If there are any limitations to Gothic Feminism, they stem from its sometimes programmatic emphasis on the female gothic. Over the last ten years, as Hoeveler herself notes, critics have looked at the genre more broadly, arguing that gothic novels by women are best understood in relation to the "male" gothic. Hoeveler's otherwise well-sustained counter-argument, that we must examine women's gothic writing as its own tradition, reveals its limitations when this tradition becomes the sole measure for a novel with clear ties to the male gothic such as Zofloya. Compared to the romance plots and explained supernaturalism of, say, Radcliffe, Dacre's novel does indeed stand out as "the most eccentric female gothic ever penned" (p. 148). But when set aside The Monk, Matthew Lewis' cornerstone of the male gothic tradition, Zofloya's heroine-killing and devil-dealing look like gothic business as usual. Which is not to say that Hoeveler entirely neglects male writers. She briefly considers male gothicists and makes interesting points about Henry Siddon's and James Boaden's dramatic interpretations of Radcliffe's novels. Primarily, however, the male counterparts to the women writers of her study (and perhaps her real "heroes") are the male romantic poets of her earlier book, Romantic Androgyny: The Women Within (1990), since they too were engaged in an "androgynous compulsion" (p. 92). If such details as Dacre's debt to Lewis get lost, it is because Gothic Feminism is part of a larger, more ambitious attempt to describe both the male (romantic) and female (gothic) response to shifts in Western European notions of gender during the eighteenth century.

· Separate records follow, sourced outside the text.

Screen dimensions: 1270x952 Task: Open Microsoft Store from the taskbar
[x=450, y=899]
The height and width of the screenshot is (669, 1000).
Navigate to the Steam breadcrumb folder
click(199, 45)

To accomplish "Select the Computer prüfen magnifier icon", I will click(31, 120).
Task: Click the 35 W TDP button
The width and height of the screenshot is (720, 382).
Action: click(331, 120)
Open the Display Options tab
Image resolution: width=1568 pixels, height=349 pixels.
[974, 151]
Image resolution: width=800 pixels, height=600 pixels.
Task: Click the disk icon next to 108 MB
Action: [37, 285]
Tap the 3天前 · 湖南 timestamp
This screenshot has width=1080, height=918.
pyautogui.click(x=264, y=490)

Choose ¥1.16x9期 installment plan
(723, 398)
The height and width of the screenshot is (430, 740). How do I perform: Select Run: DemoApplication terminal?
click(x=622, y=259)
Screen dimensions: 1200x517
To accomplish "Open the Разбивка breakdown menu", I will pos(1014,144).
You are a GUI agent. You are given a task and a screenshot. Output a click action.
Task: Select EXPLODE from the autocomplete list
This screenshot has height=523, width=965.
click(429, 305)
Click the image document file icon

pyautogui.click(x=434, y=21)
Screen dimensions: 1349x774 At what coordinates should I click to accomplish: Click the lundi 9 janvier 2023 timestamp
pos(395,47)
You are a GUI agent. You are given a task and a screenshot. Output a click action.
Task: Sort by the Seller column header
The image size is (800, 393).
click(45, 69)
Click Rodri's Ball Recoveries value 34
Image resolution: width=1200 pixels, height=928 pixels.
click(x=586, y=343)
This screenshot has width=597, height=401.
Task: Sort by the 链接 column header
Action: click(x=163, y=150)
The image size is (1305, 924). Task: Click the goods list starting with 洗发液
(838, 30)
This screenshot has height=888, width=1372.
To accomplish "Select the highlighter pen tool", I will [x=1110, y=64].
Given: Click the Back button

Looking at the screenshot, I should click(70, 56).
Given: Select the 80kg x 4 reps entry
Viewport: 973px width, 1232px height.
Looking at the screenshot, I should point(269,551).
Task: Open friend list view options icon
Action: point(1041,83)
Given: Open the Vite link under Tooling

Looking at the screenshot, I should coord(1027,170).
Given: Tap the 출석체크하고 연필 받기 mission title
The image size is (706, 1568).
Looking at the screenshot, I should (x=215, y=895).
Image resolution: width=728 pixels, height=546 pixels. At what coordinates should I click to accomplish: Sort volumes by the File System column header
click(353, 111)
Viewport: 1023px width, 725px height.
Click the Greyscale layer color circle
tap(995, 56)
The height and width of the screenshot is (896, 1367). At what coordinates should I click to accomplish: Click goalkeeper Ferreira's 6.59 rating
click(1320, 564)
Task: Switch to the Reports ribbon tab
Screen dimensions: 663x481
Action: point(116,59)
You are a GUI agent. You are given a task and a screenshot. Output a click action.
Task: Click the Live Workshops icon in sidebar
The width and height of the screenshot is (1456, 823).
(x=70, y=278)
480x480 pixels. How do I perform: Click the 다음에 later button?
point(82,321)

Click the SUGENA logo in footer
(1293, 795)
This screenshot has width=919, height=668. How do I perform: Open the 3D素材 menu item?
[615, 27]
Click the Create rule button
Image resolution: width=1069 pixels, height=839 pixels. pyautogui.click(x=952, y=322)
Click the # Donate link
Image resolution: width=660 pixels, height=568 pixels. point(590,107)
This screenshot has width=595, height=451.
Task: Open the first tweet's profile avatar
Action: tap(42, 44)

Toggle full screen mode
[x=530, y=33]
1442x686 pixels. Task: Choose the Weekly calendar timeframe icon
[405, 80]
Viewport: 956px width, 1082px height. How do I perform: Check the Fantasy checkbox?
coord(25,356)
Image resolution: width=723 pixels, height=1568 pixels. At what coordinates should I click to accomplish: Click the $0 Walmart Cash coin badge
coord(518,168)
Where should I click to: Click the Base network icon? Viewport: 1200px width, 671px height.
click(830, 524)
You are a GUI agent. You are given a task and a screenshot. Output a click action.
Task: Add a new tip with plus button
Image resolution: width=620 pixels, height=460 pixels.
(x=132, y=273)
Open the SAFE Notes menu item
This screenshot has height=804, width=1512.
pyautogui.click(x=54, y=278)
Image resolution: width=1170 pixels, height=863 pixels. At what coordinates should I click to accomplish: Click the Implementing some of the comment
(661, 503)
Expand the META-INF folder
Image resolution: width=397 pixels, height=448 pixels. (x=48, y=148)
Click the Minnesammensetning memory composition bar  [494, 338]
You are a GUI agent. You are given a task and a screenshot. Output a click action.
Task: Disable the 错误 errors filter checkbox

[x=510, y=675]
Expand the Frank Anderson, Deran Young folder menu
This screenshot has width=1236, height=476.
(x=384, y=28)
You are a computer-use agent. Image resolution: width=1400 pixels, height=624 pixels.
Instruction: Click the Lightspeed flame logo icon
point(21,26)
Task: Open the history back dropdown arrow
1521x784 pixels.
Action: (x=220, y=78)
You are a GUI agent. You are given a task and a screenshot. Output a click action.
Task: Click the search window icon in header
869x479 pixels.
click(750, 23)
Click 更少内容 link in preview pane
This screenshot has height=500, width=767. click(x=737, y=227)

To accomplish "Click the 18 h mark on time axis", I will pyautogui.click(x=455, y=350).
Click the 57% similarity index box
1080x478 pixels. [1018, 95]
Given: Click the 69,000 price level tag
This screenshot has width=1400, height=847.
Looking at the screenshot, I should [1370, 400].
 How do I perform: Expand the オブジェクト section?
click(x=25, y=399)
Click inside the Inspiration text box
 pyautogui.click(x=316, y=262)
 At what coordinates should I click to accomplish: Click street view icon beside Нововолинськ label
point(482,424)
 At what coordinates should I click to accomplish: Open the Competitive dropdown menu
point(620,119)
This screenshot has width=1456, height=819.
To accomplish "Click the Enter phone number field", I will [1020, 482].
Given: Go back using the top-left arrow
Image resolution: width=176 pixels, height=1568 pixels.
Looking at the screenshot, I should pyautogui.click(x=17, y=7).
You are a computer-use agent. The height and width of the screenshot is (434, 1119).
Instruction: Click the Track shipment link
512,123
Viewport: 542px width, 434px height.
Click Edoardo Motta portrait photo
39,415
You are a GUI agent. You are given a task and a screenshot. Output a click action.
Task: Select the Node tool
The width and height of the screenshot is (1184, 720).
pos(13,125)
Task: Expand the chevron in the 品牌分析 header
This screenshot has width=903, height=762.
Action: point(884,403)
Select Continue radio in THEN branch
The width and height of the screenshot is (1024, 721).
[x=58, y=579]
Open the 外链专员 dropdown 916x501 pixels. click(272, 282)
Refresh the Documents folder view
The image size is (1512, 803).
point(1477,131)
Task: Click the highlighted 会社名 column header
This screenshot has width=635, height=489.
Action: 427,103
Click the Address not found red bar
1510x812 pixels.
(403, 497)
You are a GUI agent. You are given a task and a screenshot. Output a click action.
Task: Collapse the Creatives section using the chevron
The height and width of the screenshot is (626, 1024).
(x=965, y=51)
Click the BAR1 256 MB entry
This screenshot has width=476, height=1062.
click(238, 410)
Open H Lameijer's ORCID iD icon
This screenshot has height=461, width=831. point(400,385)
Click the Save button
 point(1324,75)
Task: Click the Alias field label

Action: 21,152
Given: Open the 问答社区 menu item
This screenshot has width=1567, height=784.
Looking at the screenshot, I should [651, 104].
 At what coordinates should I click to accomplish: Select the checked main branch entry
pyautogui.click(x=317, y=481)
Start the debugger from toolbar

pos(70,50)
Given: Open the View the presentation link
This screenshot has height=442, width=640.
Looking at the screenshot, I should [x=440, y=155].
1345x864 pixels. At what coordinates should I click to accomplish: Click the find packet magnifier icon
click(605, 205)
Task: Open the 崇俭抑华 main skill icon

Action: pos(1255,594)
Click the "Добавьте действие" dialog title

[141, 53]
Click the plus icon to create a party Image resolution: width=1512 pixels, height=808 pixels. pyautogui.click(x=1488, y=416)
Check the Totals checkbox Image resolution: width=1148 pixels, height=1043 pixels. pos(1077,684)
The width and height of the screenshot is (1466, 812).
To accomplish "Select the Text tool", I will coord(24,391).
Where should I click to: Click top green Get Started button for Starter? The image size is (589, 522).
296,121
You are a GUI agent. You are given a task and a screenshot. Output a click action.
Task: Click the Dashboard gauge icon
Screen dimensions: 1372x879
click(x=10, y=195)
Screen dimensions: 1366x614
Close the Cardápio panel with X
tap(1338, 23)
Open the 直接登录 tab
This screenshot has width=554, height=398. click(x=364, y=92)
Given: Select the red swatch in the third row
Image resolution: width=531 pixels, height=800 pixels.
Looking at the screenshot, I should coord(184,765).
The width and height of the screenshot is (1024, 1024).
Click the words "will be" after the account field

Gothic Feminism's nearly exclusive focus on women writers, however, also reveals its strength. Hoeveler's determination to present the female gothic tradition on its own terms, while resisting earlier feminist critics' tendencies to romanticize even its most problematic aspects, reveals a history that both synthesizes insights of previous scholarship and offers a deeply original vision, not the least of which is the grand prospect of these novels in the context of her larger project. As a result, Hoeveler certainly adds to scholarship on the gothic (female or otherwise), and particularly the relatively uncharted territories of Smith's and Dacre's works. But more than this, she contributes substantially to our understanding of the history of feminism, and especially possible roles the gothic had to play in the development of both the misogynistic strand of "victim" feminism and the nearly gender-neutral positions of "professionalized" gender. In so doing, Hoeveler continues an ongoing discussion about the ways in which literature, and increasingly the gothic, not only reflect back to us our culture, but also shape it.